Auto-generated Evals
When a Prompt Template is created - whether through the UI or by sending events through the SDK - we will analyze your prompt and example outputs to dynamically determine which Evals seem like the best fit. These can be manually edited, or entirely re-generated at any time within Eval Settings
.
A large portion of the time, these will include LLM-as-Judge evals, where we leverage an LLM to score your outputs according to a generated rubric.
Format Response
Set up a regex or JSON to ensure the model's responses are evaluated accurately.
Metric Selection
Select from a wide-variety of options the metrics you'd like your test cases to be evaluated against.
For Subjective evaluations, you can specify a phrase or list of outcomes that an LLM will then judge the model's intial response. You can even create your own Scorecard system or submit a custom JavaScript function to evaluate the response.
Modifying Your Prompt Template
Now that you have test cases and evaluation strategy set up, you can iterate and play with your prompt. Using the text editors within the Playground tab, you can easily update and adjust the text, format, and model of your prompt template.
Run Tests and Experiments
You can run tests and initiate Experiments within the Playground or Leaderboard.
Model Selection
Choose from a wide list of available LLM models and providers from the drop-down or checklist.
Some model names like "GPT-4o" actually reference a more specific version of that provider's model, in which case, any experiments or tests will run against that specific version. If you'd rather make sure you run against a particular model version, make sure to select a model like "GPT-4o (version 2024-08-06)".
Run Tests
Any time you modify your Prompt Template, you can run a new test with current test cases, model selection, and evaluation settings by clicking "Save & Run Test". This will also save the current prompt template so you can load it up in the future. You can also re-run any of these tests for a given prompt-template / model combination via "Re-run" buttons on the Playground or Leaderboard.

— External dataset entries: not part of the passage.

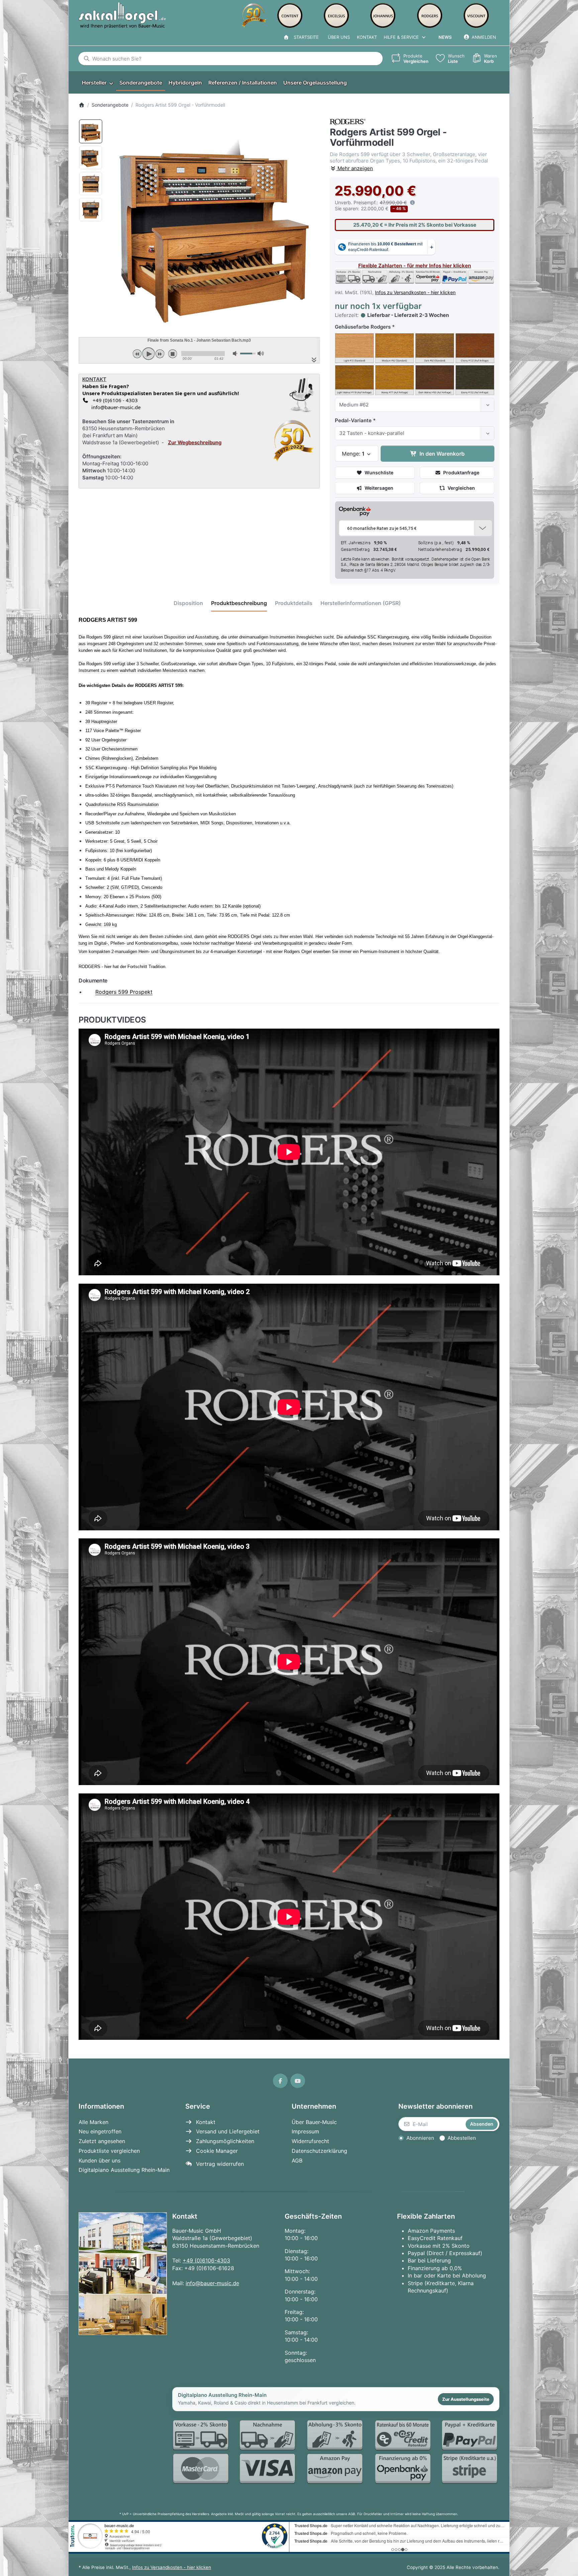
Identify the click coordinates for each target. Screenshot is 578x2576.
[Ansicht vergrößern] (214, 224)
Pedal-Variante (353, 420)
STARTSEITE (305, 37)
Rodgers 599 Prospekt (124, 991)
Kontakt (367, 37)
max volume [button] (261, 353)
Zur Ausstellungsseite (465, 2399)
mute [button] (236, 353)
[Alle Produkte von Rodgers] (348, 122)
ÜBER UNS (339, 37)
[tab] (188, 603)
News (445, 37)
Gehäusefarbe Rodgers (363, 327)
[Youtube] (297, 2081)
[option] (90, 131)
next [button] (160, 353)
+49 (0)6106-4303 (206, 2260)
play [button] (148, 353)
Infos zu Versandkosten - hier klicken (415, 292)
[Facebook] (280, 2081)
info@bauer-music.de (114, 407)
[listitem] (214, 224)
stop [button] (172, 353)
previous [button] (137, 353)
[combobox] (230, 58)
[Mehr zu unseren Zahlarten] (335, 2452)
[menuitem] (97, 83)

When you run a test, it will show up in the list on the right, and you can click through to see an overview and deep-dive into the results. You can also check multiple test runs and click the "Compare" button to quickly compare two different test scenarios.
Experiments
Perhaps one of the best ways to discover better versions of your prompts is Libretto's Experiments feature. You can start an Experiment via the "Run Experiment" button in the Playground.

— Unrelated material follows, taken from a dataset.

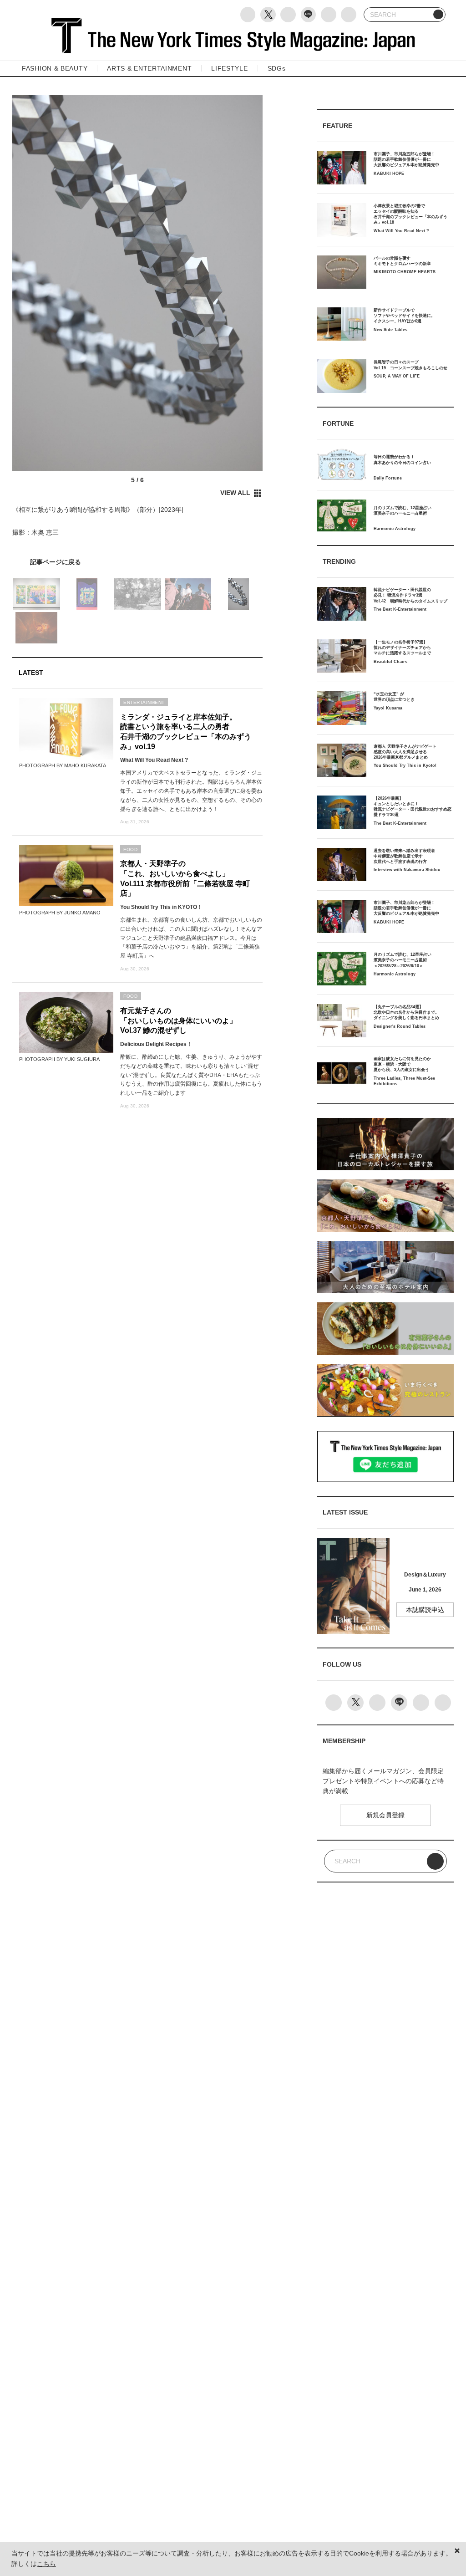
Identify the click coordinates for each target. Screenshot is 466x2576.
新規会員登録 (385, 1815)
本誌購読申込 (425, 1609)
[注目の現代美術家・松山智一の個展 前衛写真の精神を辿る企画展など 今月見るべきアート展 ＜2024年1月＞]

First, choose which type of Experiment you'd like to run: Few-Shot, Magic Words, or LLM Model Versions. Then select the primary evaluation metric and Click 'Run Experiment'. The primary evaluation metric is the Eval the Experiment will use to determine which prompts are performing better.
You can take a close look at the Variants created and their performance against your chosen metric by clicking on the respective Experiment entry in the right column of the Playground. From there, you can Promote individual Variants, which makes them available to view in the Playground and Leaderboard.
Test and Experiment Status
The Playground also provides a simple way to monitor the progress of any currently running tests or experiments. If you'd like to cancel one of these, simply click the X
/ Cancel
button.
Prompt Template Comparison
The Leaderboard and Compare page provide a great way to evaluate the performance of different prompt versions and models.
Leaderboard
Found via the left-hand panel, the Leaderboard gives a meaningful overview on the different prompt versions and models stack up according the evaluation metrics you've chosen. From here, you can sort the results by a given metric, kick off new test runs and experiments, or navigate to other portions of the application with the desired context.
Compare
The Compare page gives a detailed view how each version / model pairing performed against each individual test case. Assessing why a certain test case performed the way it did allows you gain meaningful feedback on how to optimize the next version of your prompt.